The Abrahamic religions, on the other hand, believe in one supreme God. Anyone believing in gods is a heretic and must be destroyed. This has the ultimate effect of reducing conceptions of God down to the crudest, lowest-resolution savagery. People become afraid to even speak of God lest they attract punishment.
The second major theological difference relates to the concept of an afterlife. The Dharmic religions believe in reincarnation and karma, where one’s actions in this life determine their future lives. The Abrahamic religions believe in a judgment day when God will judge humankind based on their deeds and grant Heaven or Hell accordingly.

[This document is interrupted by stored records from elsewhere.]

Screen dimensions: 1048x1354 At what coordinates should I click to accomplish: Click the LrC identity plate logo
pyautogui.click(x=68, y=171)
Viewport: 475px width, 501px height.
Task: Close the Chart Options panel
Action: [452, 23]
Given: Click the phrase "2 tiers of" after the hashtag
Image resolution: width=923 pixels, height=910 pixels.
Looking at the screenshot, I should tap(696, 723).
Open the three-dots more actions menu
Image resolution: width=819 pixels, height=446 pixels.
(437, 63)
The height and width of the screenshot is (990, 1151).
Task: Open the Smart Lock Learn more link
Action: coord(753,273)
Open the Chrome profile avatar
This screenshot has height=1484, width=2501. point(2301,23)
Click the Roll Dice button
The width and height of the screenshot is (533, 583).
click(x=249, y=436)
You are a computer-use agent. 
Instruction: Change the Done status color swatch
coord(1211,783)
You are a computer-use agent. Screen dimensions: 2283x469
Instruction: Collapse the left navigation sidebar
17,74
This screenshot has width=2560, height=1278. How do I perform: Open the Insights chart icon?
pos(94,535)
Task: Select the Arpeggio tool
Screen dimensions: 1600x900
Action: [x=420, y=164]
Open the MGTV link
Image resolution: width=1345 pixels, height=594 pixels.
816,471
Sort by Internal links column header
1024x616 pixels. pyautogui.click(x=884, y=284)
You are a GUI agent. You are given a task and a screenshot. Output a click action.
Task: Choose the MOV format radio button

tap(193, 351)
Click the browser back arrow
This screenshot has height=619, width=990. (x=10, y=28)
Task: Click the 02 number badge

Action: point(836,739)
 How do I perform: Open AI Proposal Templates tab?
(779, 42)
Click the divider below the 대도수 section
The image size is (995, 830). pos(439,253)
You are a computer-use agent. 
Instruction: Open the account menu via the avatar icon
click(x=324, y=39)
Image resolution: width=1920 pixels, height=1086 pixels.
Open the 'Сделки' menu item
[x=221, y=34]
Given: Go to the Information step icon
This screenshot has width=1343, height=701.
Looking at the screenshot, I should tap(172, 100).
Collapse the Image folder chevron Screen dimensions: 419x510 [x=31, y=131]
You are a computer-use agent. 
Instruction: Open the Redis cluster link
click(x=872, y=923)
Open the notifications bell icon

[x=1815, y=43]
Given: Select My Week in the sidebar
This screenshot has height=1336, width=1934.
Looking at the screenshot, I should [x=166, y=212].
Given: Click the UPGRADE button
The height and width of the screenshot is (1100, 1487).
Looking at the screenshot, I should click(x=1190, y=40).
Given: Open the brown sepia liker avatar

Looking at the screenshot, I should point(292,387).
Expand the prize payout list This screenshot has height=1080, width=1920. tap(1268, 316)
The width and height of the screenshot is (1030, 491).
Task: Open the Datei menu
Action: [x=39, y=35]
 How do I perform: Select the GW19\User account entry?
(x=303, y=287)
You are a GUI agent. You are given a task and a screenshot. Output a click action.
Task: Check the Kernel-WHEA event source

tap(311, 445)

The doctrine that a person might have only one incarnation on this Earth – after which one earns either eternal Heaven or eternal Hell – creates an enormous amount of fear in those who believe it. But that fear is precisely the purpose. Like other Abrahamic doctrines, the purpose is to induce submission, to reduce the population to spiritual slavery.
All of these differences reflect the single largest and profoundest difference between the two religious families: the Dharmic religions are natural, while the Abrahamic religions are unnatural.
The Dharmic religions are those spiritual practices that arise naturally, inspired by the connections that people inherently have with their own souls. Being natural, they involve the use of any and all spiritual sacraments found in the nearby physical environment. This is why cannabis has been used by the Vedic and Hindu traditions, and magic mushrooms by several mystery schools, of which the Eleusinian Mysteries are the foremost.
The Abrahamic religions, by contrast, are a form of spiritual terrorism that originated in ancient Babylon, or perhaps even before then, and which have sought to separate people from their own souls. They are unnatural creations, which is why Abrahamic cultists have to put so much effort into forcing them on other people and winning converts from the spiritually lost.